ほぼ消滅状態だって言うのに、どうして生きてられるの、こいつ。
「随分と騒がしい戦場ですね」
突然、青白い光が走る。
重さを伴った雷圧が厄災竜の背をくの字に曲げる。
再び肉片が飛び散ると、それを焼却したのは、巨大な火柱だった。
厄災竜の巨躯をそのまま焼き上げる。
その炎はヴェルの炎よりさらに大きく、チリチリと私の頬を焼いた。
「全くひよっこどもがピーチク、パーチクと」
切れ長の瞳に眼鏡をかけた第五師団の師団長ボーラさん。
さらに隻眼の魔術師第六師団の師団長ロブさんまで現れた。
アラン師団長が連れてきた第二師団だけではない。
第五、第六師団とローデシア王国が誇る屈強な魔術師師団が揃い、復活しようとする厄災竜をすでに取り囲んでいた。
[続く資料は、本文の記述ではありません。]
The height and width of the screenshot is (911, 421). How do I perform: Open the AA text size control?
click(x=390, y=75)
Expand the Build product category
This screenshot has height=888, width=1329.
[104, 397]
アーベルさんの周りには、アラン師団長、ボーラ師団長、そして最後にロブ師団長が膝を突く。
「ひよっこたちに後れを取るとはな、やれやれ」
「深酒なんかするからですよ、ロブ」
「また王都で呑んでいたのですか、ロブ師団長」
遅れてきたロブ師団長を非難する中、薄く笑ったのはアーベルさんだった。
「ロブ、心配しなくてもいい。1周回って、遅れてきた者がいるからね」
「それって、俺のことか、アーベル」
え?
意外な人物の声を聞いて、私は反射的に振り返った。
ややぼさついた黒髪に、見覚えのあるブラウンの三白眼を見た時、私は率直にいって目の前に現れたのは“お化け”なのだと思った。
「ぜ、ゼクレア師団長!」
「なんだその目は? 人を化け物を見るみたいにジロジロ見やがって」
「い、いや、だだだだだって」
「足なら付いてるぞ」
わざわざ足を見せてくれるのだが、ブーツの裏が熱で溶けて、素足が剥き出しになっていた。
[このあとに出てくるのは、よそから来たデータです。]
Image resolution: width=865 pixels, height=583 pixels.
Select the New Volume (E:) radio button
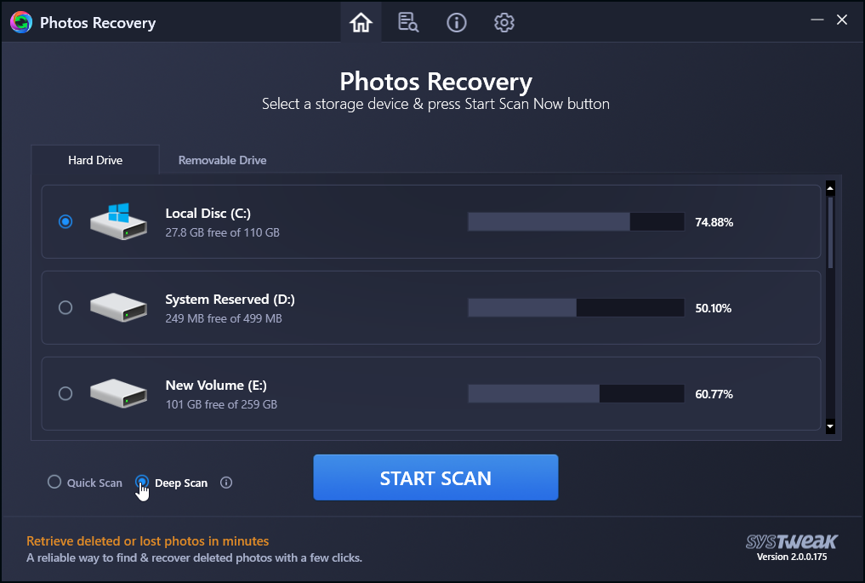65,393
間違いなくゼクレア師団長だが、満身創痍であることに代わりはない。
あー! もー! この人、いつもなんで私の前でボロボロなんだろう。
そういう星の定めなんだろうか。
「おい! お前らもいつまで死んだふりしてる? とっとと起きろ。仕事だ」
「はーーーーーーーーーーーーーい!!」
元気よく起き上がったのは、ラディーヌ副長だ。
そのまま花火のように打ち上がると、放物線を描いてゼクレア師団長へと向かってくる。
完全直撃コースだったのだが、ゼクレア師団長は受け止めることもなく、あっさりと躱してしまった。
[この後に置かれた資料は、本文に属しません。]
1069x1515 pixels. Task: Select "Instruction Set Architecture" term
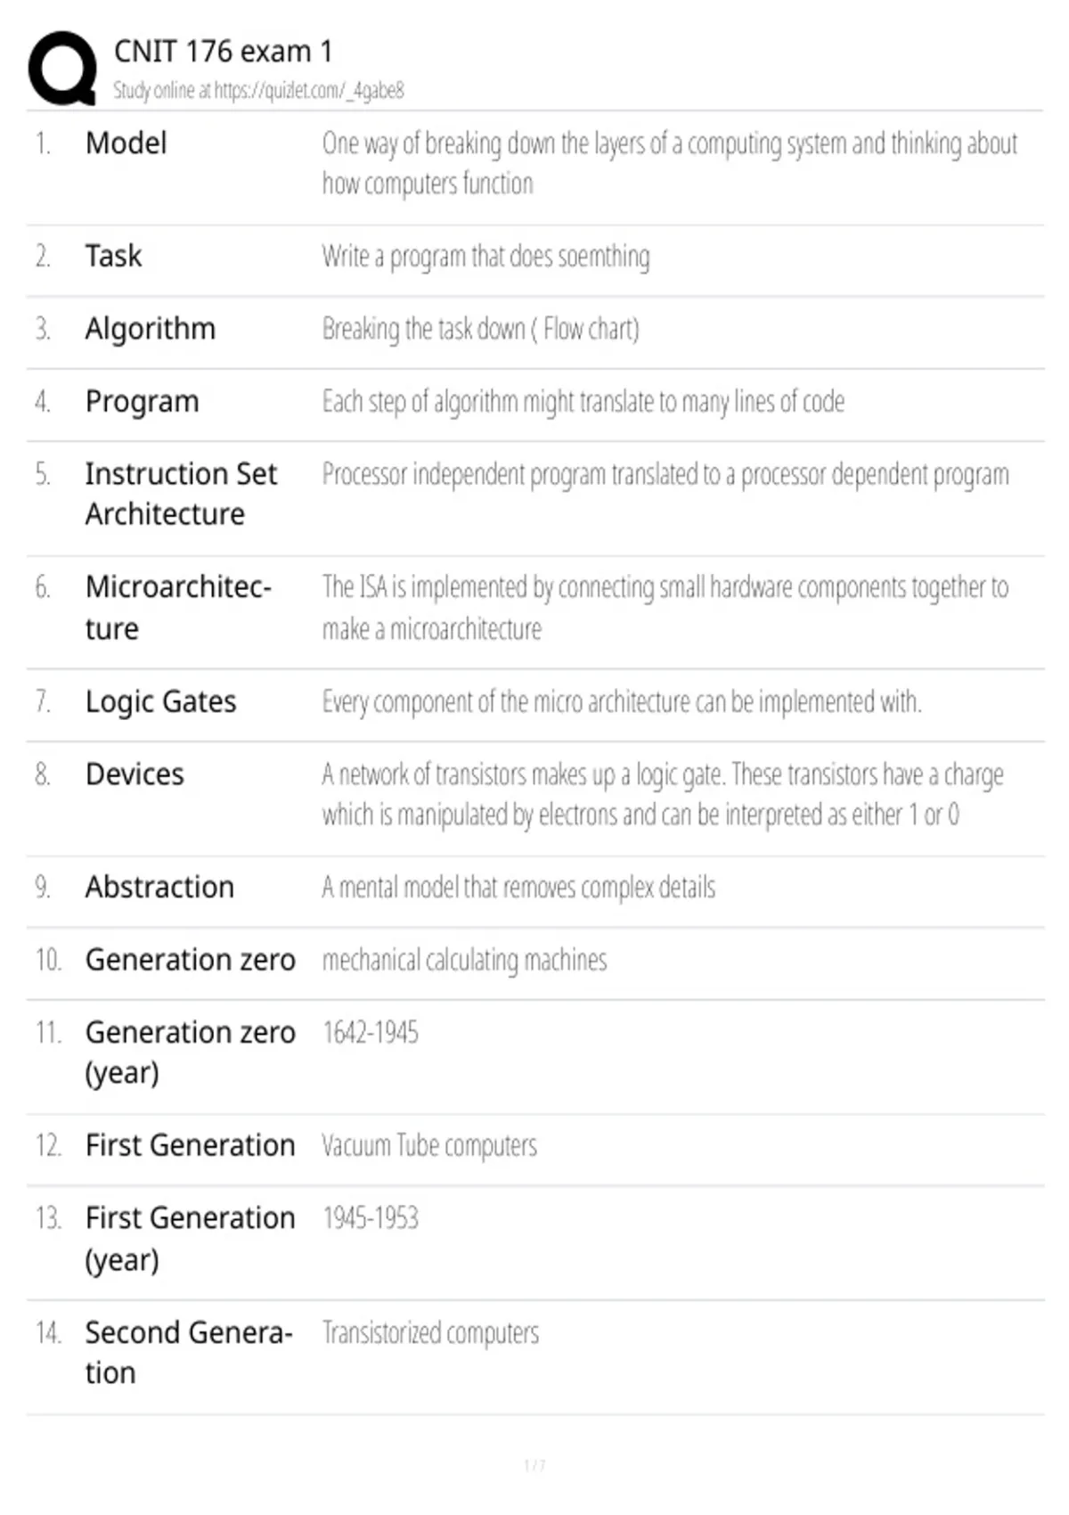click(x=181, y=494)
結局、ラディーヌさんは冷たい地面と熱い抱擁を交わす。
「ラディーヌ、その元気をあの化け物にぶつけてこい」
「はううぅ! さすがゼクレア様、その冷たい目が溜まらない!!」
くねくねと身体を動かす。
今さらだけど、よくゼクレア師団長こんな人を副長に置いてるなあ。
魔術師として実力はあるんだろうけど……。
ああ。そうか。他に置いておける師団がなかったのか。
「さて、役者は揃ったようだね」
そう言うと、ゼクレア師団長、アラン師団長、ボーラ師団長、ロブ師団長が一斉に膝を突く。
頭を真の総帥へと垂れた。
「総帥……。ご命令を」
「僕は総帥ではないのだけどね。今は君が総帥だろう、ゼクレア」
「問題ないでしょう」
「ゼクレアも頑張ってたけど、俺たちの総帥はあんたじゃねぇと」
集った師団長たちが苦笑する。
すると、ついにアーベルさんは腰の杖を握った。
「まあ、ちょうどいい。そろそろ私室に閉じ込められて身体が鈍ってきたところだ。勇者らしく国と世界を救いに行こうか」
アーベルさんは杖を掲げる。
ローデシア魔術師師団の力、とくと見せて上げようじゃないか!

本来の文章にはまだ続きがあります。